The darkness felt alive. Heavy. Waiting.
No sound. No movement. Just the soft, slow drip of something thick onto ancient stone.
Ronette and I began to edge back, careful as prey that knows the predator already smells them.
Then—clang.
A piece of ceiling debris slipped, struck my fiddle.
A single note rang out.
Clear. Sharp. Suspiciously dramatic.
We froze.
Ronette turned to me, face bone-pale. "You don't think it… heard that, right?"
I said nothing.
"Louis?" His voice cracked.
My gaze stayed fixed on the instrument. "…That was a beautiful note."
Ronette stared at me, unamused, unblinking.
Then, cautiously, he glanced back at the ceiling. The nightmare still hung, unmoving. Shadow around its head quivered—but nothing else.
"Looks like it didn't hear us," Ronette whispered. "Let's back out before it does."
He started to move.
But I didn't.
"Louis?!" Panic sharpened his voice.
I stood straighter. Fingers tightened on the fiddle. Breath caught, then released.
Ronette jammed the waxy earplugs back in. Eyes clenched shut, he scrambled to a nearby boulder and dropped to his knees, hands locked in prayer like a dying man.
I drew the bow across the strings.
One note.
Sharp. Defiant. Foolishly brave.
It echoed like a spark flicked into a cellar full of powder.
The shadow moved.
Not just a twitch—but a ripple, a shiver running the length of that twisted, wing-wrapped shape.
I played again—two notes, three—each bolder than the last.
Above, the silhouette unfurled.
Then it let go.
Like a dying flower shedding its last petal, it dropped. But before it struck stone, it transformed.
Wings spread—massive, tattered, graceful and wrong. It spiraled mid-air, fluid as nightmare.
SKREEEEEE!
A shriek cut the ruin in half.
Not a roar. Not a bellow.
A blade of sound. High-pitched. Piercing. Metal screaming on stone. Strings snapping in unison. A scream that ripped thought from bone.

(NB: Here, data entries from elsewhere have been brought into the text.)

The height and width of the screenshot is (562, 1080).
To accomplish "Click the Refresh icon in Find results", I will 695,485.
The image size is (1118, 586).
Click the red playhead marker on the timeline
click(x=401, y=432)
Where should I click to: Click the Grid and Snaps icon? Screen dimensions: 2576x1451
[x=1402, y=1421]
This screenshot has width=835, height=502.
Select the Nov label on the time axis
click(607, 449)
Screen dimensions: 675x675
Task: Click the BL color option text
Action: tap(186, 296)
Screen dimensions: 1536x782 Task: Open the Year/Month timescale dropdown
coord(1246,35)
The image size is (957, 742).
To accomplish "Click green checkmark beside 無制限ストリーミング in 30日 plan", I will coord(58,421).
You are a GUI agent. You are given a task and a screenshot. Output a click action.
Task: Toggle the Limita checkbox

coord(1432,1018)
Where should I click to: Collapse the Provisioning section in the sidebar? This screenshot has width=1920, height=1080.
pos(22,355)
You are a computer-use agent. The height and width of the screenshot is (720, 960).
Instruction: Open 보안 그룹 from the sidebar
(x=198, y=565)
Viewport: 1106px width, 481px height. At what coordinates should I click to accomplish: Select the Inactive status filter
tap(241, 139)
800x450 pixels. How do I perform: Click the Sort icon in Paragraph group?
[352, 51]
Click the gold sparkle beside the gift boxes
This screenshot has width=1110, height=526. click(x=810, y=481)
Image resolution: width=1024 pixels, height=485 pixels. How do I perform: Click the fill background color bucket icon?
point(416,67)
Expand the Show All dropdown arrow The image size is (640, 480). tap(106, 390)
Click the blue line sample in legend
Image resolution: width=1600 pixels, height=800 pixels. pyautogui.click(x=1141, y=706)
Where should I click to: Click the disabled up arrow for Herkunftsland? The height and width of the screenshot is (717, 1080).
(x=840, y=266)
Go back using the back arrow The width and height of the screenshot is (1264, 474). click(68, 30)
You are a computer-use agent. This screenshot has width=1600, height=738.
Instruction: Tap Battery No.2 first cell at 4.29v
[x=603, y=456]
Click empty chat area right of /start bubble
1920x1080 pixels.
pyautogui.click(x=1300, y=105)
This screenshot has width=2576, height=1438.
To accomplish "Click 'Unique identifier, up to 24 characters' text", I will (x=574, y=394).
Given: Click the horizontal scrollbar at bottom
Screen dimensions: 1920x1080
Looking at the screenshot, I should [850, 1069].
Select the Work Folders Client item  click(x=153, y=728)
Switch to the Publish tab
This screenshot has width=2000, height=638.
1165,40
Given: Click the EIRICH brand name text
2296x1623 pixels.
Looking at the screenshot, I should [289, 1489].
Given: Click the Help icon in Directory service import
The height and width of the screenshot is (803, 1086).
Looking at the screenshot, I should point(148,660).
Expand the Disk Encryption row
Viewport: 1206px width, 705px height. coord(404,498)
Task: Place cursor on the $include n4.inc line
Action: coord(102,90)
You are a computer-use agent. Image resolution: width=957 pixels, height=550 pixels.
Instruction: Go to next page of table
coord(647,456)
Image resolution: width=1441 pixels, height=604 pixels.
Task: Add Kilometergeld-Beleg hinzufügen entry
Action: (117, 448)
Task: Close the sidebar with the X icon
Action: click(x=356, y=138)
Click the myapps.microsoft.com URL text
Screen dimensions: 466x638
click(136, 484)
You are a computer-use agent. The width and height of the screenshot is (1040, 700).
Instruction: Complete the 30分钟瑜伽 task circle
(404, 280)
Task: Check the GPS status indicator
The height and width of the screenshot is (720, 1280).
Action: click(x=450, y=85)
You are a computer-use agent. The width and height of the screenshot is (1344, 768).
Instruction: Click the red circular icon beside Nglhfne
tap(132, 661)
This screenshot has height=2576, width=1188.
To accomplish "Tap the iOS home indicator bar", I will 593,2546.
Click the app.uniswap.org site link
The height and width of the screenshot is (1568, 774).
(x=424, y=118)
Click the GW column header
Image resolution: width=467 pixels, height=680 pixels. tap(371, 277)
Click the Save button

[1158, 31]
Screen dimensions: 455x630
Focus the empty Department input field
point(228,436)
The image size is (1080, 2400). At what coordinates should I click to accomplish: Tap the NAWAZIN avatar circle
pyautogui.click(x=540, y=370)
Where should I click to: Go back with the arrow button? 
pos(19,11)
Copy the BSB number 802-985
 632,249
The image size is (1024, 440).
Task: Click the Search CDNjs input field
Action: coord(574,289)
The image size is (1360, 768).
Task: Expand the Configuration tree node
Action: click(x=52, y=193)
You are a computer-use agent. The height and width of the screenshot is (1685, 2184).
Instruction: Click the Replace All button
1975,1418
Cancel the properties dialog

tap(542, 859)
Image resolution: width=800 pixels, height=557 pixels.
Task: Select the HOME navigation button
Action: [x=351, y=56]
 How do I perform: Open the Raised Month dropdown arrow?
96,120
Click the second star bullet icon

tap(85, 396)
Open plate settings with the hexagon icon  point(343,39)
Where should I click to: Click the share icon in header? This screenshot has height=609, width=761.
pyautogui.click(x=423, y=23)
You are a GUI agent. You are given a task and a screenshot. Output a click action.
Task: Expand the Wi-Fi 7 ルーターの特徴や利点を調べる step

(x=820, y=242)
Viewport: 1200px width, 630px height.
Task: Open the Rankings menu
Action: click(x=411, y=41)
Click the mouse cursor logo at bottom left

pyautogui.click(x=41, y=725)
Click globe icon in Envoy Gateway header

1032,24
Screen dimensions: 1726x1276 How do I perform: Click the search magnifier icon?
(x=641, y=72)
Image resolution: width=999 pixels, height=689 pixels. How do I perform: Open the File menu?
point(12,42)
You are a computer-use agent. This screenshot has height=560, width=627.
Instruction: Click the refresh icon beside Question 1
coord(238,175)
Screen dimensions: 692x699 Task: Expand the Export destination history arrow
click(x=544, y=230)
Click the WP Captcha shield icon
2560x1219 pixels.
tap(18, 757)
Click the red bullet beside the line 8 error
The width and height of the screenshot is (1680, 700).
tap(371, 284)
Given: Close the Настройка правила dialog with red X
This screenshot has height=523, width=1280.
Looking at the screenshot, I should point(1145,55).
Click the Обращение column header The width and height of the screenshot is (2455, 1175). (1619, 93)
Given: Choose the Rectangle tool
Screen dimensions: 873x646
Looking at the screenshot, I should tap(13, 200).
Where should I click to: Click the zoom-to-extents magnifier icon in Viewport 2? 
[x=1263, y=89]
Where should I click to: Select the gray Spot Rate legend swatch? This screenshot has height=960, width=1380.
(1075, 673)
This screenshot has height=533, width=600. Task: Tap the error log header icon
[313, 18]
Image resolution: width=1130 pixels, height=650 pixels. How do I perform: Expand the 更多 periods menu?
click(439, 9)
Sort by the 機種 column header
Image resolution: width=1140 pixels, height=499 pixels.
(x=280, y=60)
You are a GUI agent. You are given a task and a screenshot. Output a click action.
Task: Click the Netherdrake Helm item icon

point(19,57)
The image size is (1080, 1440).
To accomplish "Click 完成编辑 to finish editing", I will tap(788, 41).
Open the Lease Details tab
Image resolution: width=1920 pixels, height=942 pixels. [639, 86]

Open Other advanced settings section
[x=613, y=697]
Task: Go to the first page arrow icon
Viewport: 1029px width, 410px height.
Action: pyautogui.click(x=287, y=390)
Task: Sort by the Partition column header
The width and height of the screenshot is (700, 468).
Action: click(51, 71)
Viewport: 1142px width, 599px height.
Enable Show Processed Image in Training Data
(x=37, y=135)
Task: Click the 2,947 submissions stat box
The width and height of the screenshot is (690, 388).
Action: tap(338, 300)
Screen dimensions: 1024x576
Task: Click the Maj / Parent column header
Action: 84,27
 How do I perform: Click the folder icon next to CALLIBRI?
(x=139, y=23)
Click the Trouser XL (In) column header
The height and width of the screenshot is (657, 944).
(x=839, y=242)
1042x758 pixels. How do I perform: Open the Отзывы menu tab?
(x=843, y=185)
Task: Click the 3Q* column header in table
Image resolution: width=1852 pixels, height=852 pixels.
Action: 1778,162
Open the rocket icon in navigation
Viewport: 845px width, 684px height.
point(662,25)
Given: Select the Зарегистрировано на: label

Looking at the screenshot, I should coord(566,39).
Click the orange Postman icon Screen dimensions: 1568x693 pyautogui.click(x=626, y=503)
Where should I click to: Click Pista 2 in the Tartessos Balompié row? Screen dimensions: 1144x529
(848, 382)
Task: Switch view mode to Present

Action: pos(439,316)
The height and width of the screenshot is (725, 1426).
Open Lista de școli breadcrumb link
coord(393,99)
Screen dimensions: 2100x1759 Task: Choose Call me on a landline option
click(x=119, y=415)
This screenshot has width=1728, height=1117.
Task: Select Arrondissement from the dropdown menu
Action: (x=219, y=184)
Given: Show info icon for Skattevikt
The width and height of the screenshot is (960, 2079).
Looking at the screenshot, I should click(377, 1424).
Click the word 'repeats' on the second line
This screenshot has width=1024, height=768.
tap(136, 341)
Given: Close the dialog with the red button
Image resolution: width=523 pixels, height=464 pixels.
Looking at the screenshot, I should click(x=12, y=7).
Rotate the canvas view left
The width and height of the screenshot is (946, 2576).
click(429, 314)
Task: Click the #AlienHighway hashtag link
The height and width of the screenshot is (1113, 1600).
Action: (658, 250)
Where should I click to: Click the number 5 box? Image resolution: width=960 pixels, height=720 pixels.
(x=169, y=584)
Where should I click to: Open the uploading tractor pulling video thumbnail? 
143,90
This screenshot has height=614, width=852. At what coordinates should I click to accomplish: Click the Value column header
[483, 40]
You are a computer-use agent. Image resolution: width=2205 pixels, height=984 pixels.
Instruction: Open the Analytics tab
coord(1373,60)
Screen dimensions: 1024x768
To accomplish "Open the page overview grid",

Then—the wings beat. Once. Twice. A flutter jagged as a funeral cloth torn by storm winds.
It came for me.
No hesitation. No warning.
Just raw hunger.
Ronette cracked one eye open—and saw death descending like a nightmare.
"LOUIS!" he screamed, voice raw, desperate.
And moved.
Faster than I'd ever seen him. No thought. Only instinct. He threw himself forward, arms outstretched, ready to shove me aside.
Too late.
The thing struck.
BOOM.
Stone cracked. Dust roared into the air in a choking gray wave. The ground lurched. My vision split.
Ronette's body was flung away—slammed into stone with a crack that tasted like copper and fear. He dropped to the ground in a heap.